In the mid-20th century, stories about the American West of the late 1800s—its settlers and Native Americans—were popular in books, movies, and TV shows. The romance of frontier life captured people’s imaginations in the US and elsewhere. Children played “Cowboys and Indians,” usually as armed fights between the two groups. This game focused on a specific time and place in American history, the region west of the Mississippi River and east of the California’s Sierra Nevada between the end of the US Civil War and roughly 1900. This was when white settlers, especially ranchers and their cowboy employees, began to move into Indigenous territory and claim it for themselves.
The resulting battles were immortalized in fiction, much of which put Indigenous Americans in the role of evil antagonists who try to kill the “innocent” white invaders. More recently, films and books have revised that viewpoint by introducing ideas about cruel settlers, the unfairness of their incursion, and the tragic nature of the conflict.

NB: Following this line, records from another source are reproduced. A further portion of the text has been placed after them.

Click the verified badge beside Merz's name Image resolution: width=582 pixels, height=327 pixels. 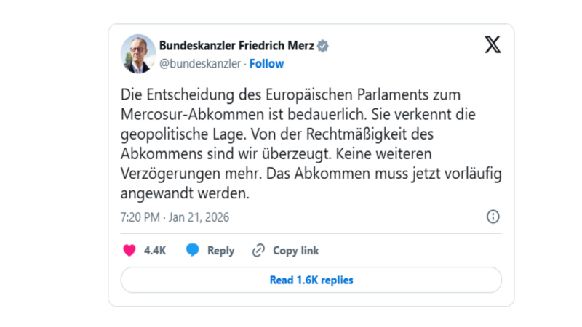pos(323,46)
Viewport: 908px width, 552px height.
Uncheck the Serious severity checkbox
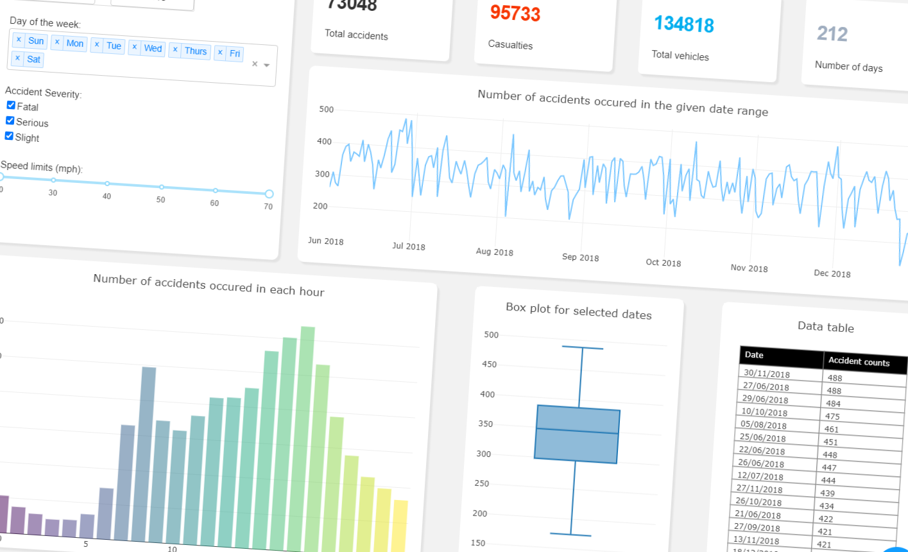point(9,120)
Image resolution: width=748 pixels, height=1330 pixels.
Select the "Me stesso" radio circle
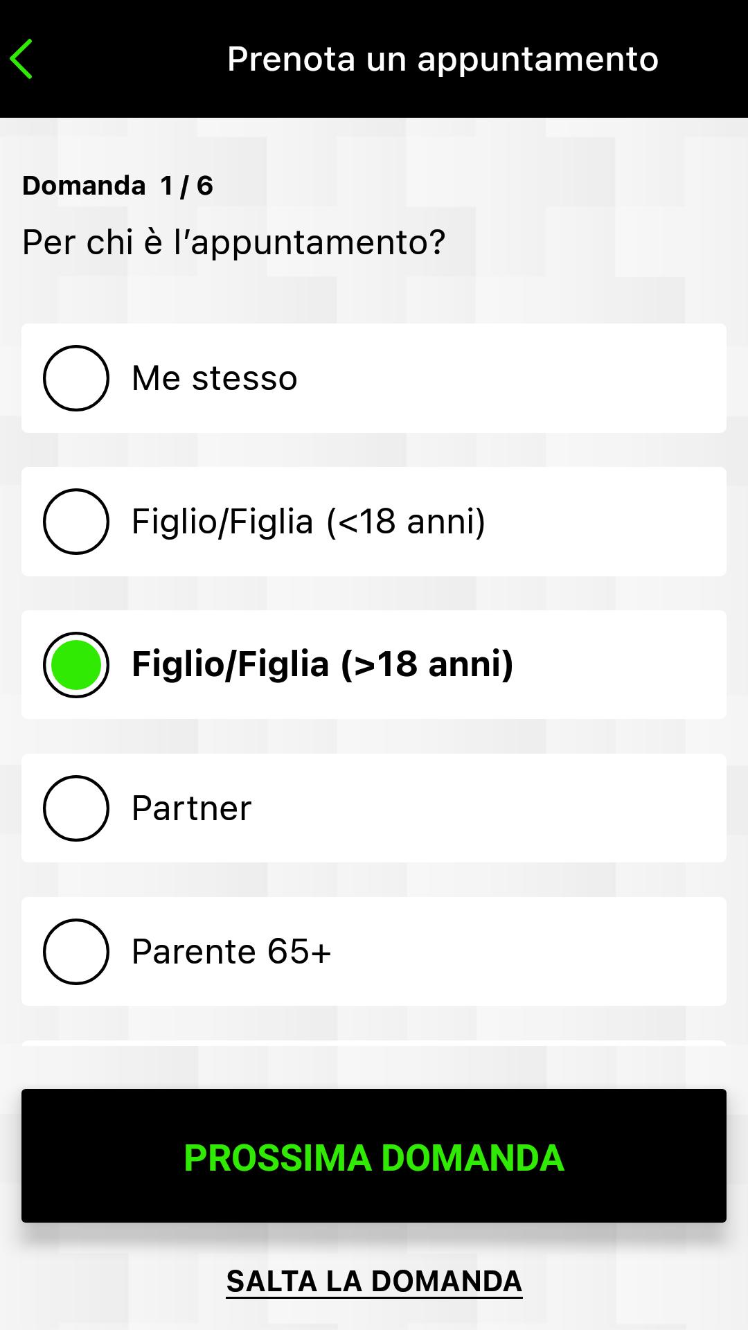(x=76, y=378)
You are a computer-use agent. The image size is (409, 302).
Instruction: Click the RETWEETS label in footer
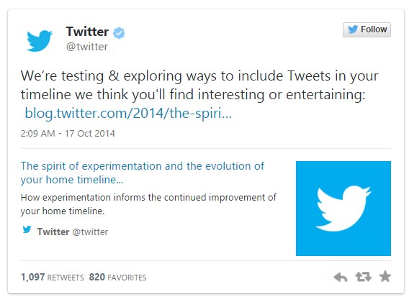pyautogui.click(x=66, y=278)
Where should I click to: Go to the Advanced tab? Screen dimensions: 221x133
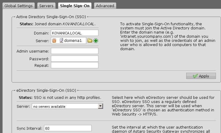[105, 6]
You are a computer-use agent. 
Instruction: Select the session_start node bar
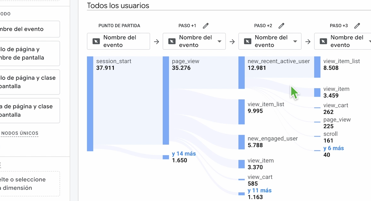point(90,104)
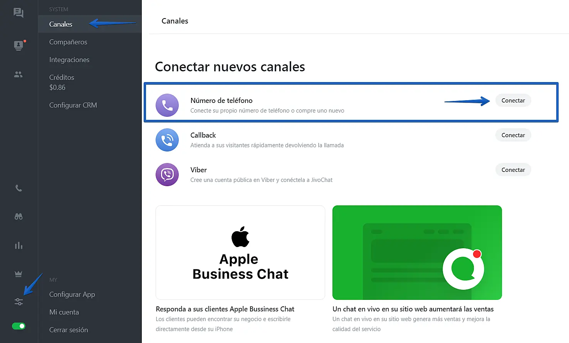Open Créditos balance page

tap(62, 82)
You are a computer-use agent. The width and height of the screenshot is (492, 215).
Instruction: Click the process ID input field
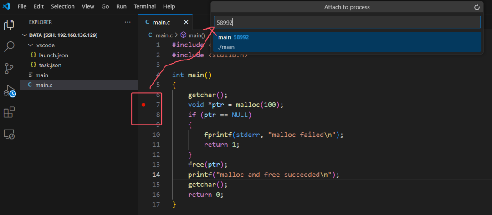tap(346, 22)
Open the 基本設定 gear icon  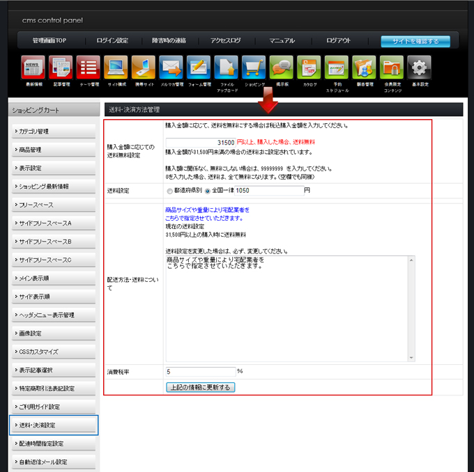419,68
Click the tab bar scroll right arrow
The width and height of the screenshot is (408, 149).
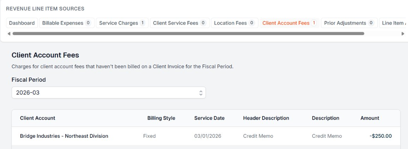pyautogui.click(x=403, y=34)
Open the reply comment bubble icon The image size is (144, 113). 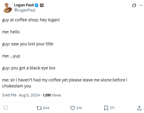coord(6,108)
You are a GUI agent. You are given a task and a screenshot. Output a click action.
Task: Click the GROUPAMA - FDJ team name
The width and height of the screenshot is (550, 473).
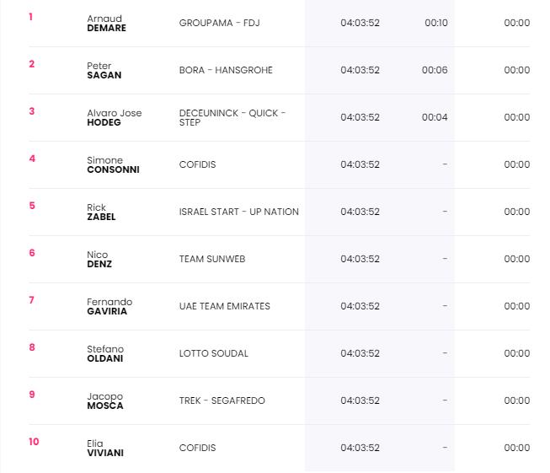coord(220,23)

During the mid-20th century and beyond, small plastic toys became popular, including two-to-three-inch-tall figurines that resembled people of all types. Especially popular were soldiers and warriors. Also common were horses, cowboys, cows, settlers, and “Indians.” These plastic figurines descend from the age-old art of fashioning and painting tiny military figurines made of lead, which can be arrayed on a map or miniature landscape and used as characters in a war game. In the 21st century, this hobby is still alive, and players refer to the figurines as “lead,” though today they are made of many different materials. For most kids, however, inexpensive, mass-produced plastic figures serve a similar purpose.
Omri’s views of Indigenous Americans are shaped largely by his toys and by movie Westerns, which for many decades perpetuated simplistic views of American “Indians” (Boyd, Julia. “An Examination of Native Americans in Film and Rise of Native Filmmakers.” The Elon Journal of Undergraduate Research in Communications, Vol. 6, No. 1, Spring 2015). Omri thus has little understanding of native groups who lived in the American East during Colonial times. He thinks all Indigenous Americans slept in tepees; Little Bear corrects him on that point. Omri gives the Iroquois a horse, which isn’t part of the man’s culture at all.

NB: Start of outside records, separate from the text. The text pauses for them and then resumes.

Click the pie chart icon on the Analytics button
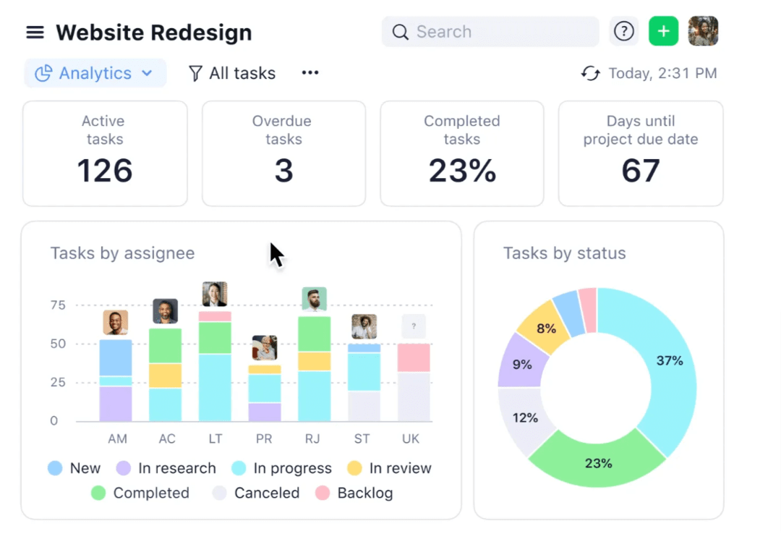Image resolution: width=781 pixels, height=547 pixels. [x=43, y=73]
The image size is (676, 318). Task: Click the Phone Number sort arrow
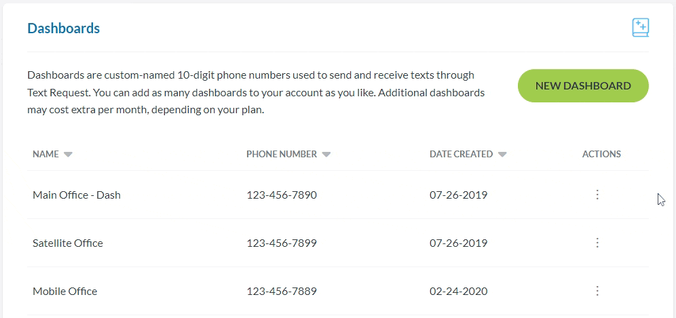(x=326, y=155)

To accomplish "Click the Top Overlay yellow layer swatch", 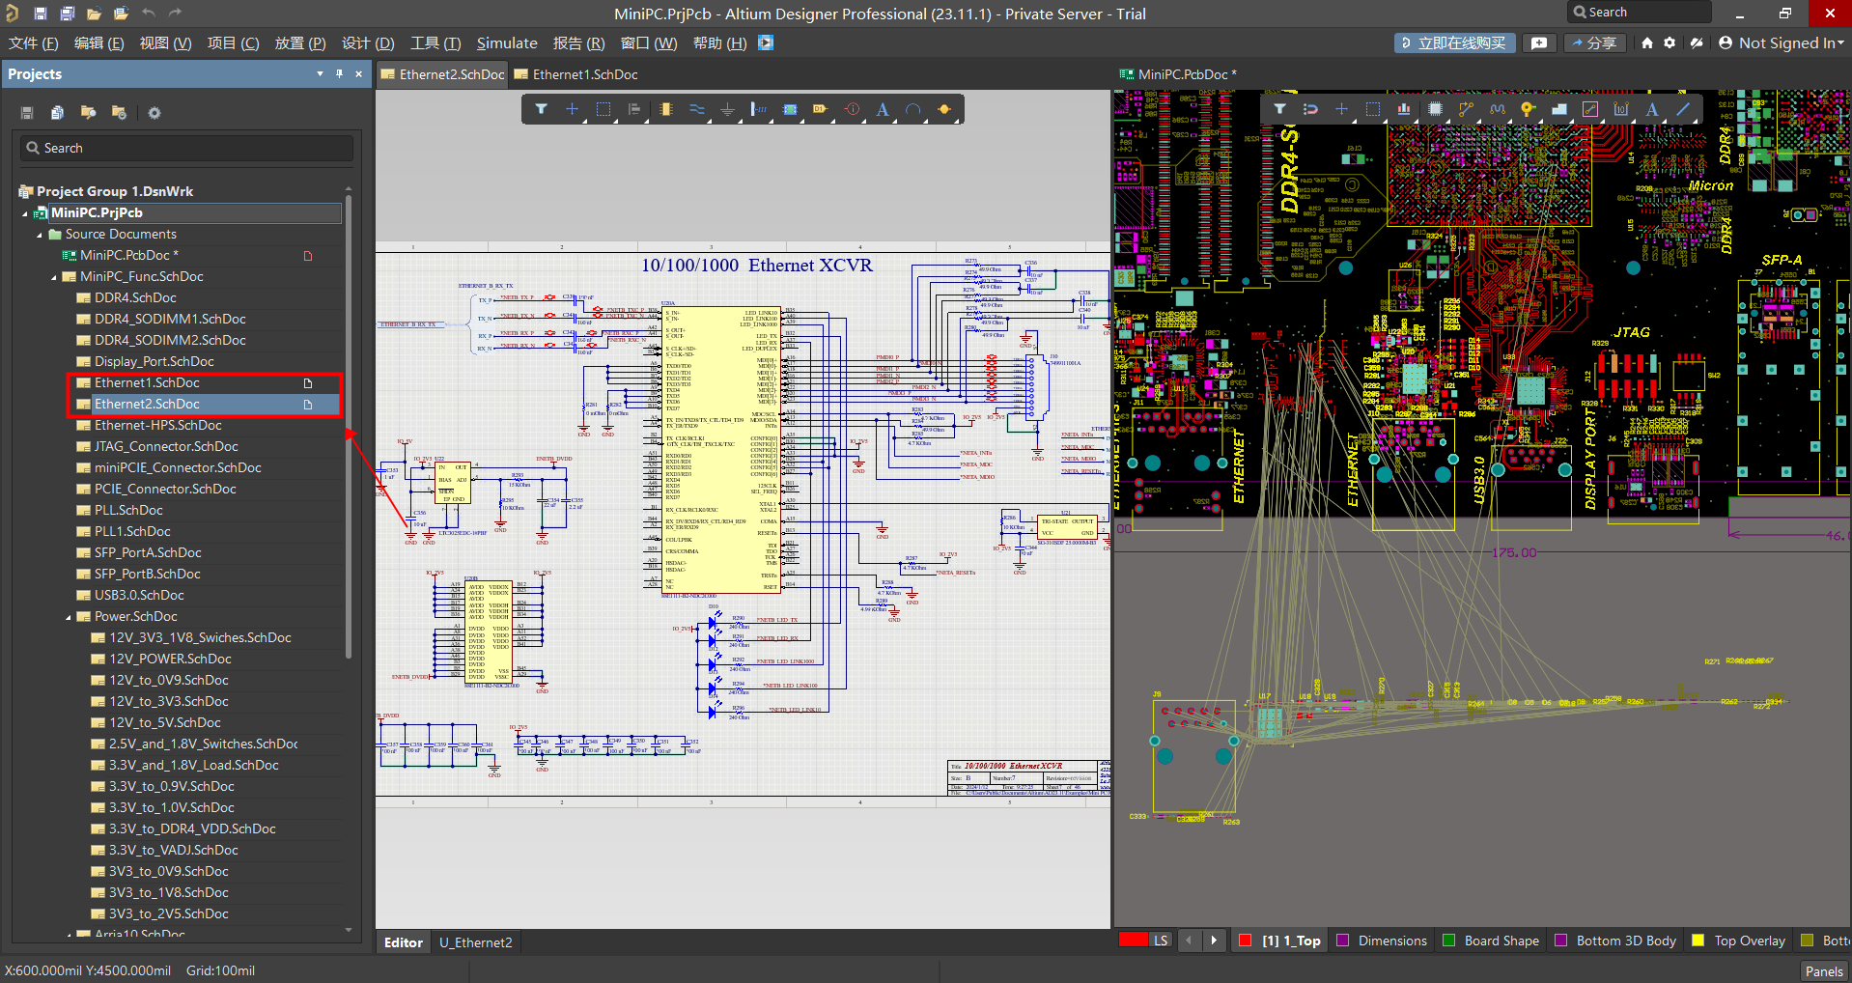I will tap(1698, 941).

Little Bear adapts to both horse and tepee in his own way, building a longhouse that opens Omri’s eyes to the uniqueness of Iroquois and other Indigenous cultures. This inspires Omri to obtain a library book explaining many of the cultural complexities of the Iroquois people.
The Indian in the Cupboard makes it clear that the toys and movies on which children in 1980 formed their views of Indigenous Americans were seriously lacking in context, and that there is much more to Native societies than outsiders commonly believe.